Stored data section start

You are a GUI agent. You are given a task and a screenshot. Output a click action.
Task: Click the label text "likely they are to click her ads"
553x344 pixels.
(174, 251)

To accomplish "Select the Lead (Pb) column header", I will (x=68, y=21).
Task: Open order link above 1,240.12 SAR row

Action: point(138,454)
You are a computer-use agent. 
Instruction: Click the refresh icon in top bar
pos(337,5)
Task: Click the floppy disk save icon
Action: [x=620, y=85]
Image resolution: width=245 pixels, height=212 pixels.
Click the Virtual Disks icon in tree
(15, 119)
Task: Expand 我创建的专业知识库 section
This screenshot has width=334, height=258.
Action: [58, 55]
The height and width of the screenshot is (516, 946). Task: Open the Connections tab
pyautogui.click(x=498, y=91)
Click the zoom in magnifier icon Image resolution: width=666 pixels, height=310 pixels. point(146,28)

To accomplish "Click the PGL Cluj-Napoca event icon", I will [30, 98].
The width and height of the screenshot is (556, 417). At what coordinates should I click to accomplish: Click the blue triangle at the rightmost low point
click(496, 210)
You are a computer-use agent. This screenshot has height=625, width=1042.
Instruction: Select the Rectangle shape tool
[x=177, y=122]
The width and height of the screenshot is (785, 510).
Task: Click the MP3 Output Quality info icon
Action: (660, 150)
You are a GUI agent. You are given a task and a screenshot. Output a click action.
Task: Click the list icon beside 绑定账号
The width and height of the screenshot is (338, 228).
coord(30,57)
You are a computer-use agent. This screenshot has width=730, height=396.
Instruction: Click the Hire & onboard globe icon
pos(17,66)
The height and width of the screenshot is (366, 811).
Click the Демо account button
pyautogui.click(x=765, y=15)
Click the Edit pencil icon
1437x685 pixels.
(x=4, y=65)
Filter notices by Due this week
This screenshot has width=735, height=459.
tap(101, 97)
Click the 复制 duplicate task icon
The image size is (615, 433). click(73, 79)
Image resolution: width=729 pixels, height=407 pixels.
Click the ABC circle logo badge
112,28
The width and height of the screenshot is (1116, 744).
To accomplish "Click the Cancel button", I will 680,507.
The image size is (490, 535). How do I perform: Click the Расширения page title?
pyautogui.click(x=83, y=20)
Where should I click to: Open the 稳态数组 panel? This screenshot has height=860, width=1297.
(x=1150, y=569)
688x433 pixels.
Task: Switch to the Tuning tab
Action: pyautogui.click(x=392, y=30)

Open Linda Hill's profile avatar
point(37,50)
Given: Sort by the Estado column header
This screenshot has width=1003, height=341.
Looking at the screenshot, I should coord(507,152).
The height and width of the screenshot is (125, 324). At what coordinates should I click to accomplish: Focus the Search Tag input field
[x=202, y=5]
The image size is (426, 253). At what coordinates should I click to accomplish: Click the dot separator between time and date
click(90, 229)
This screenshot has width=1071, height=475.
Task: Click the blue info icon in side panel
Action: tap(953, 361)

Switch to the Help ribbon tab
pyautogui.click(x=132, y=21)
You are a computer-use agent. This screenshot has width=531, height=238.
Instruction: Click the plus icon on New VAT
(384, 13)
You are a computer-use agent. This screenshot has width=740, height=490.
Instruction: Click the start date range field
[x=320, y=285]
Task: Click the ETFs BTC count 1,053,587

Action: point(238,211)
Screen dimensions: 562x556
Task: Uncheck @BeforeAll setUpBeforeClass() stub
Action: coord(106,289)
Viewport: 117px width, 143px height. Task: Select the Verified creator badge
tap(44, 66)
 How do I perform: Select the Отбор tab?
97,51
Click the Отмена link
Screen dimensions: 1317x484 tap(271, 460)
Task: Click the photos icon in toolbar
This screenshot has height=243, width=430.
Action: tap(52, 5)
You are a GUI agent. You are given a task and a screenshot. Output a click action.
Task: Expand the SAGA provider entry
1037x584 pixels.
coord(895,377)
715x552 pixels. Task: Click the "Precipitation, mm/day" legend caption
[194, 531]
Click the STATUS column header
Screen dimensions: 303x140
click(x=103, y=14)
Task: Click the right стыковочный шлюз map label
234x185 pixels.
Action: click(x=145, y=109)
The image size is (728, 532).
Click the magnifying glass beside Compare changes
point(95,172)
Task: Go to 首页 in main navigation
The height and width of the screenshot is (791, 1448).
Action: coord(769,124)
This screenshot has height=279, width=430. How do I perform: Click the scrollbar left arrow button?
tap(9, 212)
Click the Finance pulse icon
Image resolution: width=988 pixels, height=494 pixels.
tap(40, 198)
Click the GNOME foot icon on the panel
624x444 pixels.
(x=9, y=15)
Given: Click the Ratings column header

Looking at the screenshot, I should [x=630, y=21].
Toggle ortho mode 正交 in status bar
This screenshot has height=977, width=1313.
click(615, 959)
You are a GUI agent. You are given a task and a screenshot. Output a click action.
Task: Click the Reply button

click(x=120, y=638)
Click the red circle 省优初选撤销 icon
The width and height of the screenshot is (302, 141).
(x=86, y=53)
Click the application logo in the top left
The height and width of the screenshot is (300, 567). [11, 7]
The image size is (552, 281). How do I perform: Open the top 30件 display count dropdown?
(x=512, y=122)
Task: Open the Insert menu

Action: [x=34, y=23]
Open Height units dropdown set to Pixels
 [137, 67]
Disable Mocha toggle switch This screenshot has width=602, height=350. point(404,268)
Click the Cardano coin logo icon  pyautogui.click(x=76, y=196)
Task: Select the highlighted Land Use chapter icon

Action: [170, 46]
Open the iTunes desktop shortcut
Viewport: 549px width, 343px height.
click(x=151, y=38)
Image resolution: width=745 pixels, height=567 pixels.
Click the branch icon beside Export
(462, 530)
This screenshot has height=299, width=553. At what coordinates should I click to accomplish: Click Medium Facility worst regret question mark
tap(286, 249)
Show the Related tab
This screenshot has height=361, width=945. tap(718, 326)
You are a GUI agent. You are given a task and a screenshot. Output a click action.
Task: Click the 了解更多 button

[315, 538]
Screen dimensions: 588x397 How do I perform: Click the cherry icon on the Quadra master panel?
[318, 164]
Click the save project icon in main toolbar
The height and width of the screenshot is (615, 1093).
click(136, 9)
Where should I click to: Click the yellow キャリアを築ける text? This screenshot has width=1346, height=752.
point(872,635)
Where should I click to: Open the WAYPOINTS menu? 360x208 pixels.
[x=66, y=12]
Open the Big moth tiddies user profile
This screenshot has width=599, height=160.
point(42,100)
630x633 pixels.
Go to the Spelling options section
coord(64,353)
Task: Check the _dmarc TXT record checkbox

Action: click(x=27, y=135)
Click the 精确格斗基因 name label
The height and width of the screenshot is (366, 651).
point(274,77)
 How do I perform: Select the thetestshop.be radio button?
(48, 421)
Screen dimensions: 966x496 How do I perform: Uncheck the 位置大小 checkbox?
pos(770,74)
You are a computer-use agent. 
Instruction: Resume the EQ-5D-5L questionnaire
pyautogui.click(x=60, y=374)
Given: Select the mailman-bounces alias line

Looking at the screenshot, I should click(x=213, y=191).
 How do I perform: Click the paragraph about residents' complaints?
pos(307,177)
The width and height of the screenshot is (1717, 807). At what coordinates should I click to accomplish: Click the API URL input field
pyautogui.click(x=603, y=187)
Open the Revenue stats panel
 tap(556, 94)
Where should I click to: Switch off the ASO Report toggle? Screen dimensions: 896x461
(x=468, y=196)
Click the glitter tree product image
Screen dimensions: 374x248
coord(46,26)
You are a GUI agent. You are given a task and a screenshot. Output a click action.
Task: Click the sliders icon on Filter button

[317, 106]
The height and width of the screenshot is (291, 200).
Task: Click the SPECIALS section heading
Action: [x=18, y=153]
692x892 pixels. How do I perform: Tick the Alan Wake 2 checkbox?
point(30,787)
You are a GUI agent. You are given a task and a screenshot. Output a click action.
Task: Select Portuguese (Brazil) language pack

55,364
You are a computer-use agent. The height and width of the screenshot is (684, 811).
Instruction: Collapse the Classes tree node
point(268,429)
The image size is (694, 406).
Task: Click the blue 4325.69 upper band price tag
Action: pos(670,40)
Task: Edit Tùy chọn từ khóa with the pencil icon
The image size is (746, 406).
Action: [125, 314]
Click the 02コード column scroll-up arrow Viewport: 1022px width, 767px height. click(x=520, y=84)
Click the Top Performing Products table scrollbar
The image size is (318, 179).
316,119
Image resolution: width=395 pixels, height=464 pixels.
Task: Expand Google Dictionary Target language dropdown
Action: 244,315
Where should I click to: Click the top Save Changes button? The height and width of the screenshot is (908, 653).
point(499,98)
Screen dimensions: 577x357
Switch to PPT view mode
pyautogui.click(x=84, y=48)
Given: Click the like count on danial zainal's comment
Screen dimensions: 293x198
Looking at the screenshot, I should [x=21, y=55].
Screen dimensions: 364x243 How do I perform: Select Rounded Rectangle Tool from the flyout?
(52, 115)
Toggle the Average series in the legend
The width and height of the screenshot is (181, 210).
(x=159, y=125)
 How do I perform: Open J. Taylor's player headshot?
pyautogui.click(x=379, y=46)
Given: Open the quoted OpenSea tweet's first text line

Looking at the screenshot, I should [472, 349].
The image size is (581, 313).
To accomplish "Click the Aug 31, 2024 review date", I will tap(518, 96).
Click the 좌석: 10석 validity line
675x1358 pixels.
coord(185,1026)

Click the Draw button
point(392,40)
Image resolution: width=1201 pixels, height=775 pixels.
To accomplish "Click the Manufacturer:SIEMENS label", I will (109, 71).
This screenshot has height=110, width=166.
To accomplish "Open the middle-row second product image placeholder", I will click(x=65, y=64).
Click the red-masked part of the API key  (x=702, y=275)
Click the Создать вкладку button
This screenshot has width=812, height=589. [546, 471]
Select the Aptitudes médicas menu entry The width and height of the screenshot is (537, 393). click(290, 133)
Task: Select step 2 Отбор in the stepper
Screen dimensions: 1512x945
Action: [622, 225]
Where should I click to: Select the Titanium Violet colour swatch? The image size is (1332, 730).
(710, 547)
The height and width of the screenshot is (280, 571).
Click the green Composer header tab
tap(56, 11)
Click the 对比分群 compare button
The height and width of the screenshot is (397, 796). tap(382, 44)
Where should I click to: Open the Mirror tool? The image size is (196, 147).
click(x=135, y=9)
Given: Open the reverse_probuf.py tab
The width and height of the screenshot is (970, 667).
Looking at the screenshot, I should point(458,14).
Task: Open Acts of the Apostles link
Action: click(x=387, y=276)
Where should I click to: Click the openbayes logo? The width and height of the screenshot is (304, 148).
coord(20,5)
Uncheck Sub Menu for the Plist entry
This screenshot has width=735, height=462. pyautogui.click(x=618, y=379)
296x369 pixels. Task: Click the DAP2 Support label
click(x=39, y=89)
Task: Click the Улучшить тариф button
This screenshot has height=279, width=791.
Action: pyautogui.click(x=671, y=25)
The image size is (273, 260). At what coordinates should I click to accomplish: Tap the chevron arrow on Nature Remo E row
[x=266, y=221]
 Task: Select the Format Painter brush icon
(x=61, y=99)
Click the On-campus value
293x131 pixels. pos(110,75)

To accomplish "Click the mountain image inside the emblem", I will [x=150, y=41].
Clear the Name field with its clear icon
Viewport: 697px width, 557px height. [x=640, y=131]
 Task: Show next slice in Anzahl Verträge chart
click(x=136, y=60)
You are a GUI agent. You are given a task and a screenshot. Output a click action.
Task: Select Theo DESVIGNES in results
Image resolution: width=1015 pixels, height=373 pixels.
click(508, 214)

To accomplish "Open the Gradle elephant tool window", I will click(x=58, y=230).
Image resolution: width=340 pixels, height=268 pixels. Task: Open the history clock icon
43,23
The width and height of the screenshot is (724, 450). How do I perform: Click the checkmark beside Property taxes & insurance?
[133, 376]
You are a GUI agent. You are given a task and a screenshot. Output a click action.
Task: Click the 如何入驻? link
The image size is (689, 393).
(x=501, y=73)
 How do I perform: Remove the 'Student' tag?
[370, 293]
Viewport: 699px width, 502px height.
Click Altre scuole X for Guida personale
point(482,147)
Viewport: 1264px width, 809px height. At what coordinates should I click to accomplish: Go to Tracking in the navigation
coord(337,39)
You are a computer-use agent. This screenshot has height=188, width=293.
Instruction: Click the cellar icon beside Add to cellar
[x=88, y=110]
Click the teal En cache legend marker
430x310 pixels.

Stored data section end

From the start of the data to the line that holds "The height and width of the screenshot is (366, 811).", retype each line exactly, with both ends included.

You are a GUI agent. You are given a task and a screenshot. Output a click action.
Task: Click the label text "likely they are to click her ads"
553x344 pixels.
(174, 251)

To accomplish "Select the Lead (Pb) column header", I will (x=68, y=21).
Task: Open order link above 1,240.12 SAR row

Action: point(138,454)
You are a computer-use agent. 
Instruction: Click the refresh icon in top bar
pos(337,5)
Task: Click the floppy disk save icon
Action: [x=620, y=85]
Image resolution: width=245 pixels, height=212 pixels.
Click the Virtual Disks icon in tree
(15, 119)
Task: Expand 我创建的专业知识库 section
This screenshot has width=334, height=258.
Action: [58, 55]
The height and width of the screenshot is (516, 946). Task: Open the Connections tab
pyautogui.click(x=498, y=91)
Click the zoom in magnifier icon Image resolution: width=666 pixels, height=310 pixels. point(146,28)

To accomplish "Click the PGL Cluj-Napoca event icon", I will [30, 98].
The width and height of the screenshot is (556, 417). At what coordinates should I click to accomplish: Click the blue triangle at the rightmost low point
click(496, 210)
You are a computer-use agent. This screenshot has height=625, width=1042.
Instruction: Select the Rectangle shape tool
[x=177, y=122]
The width and height of the screenshot is (785, 510).
Task: Click the MP3 Output Quality info icon
Action: (660, 150)
You are a GUI agent. You are given a task and a screenshot. Output a click action.
Task: Click the list icon beside 绑定账号
The width and height of the screenshot is (338, 228).
coord(30,57)
You are a computer-use agent. This screenshot has width=730, height=396.
Instruction: Click the Hire & onboard globe icon
pos(17,66)
The height and width of the screenshot is (366, 811).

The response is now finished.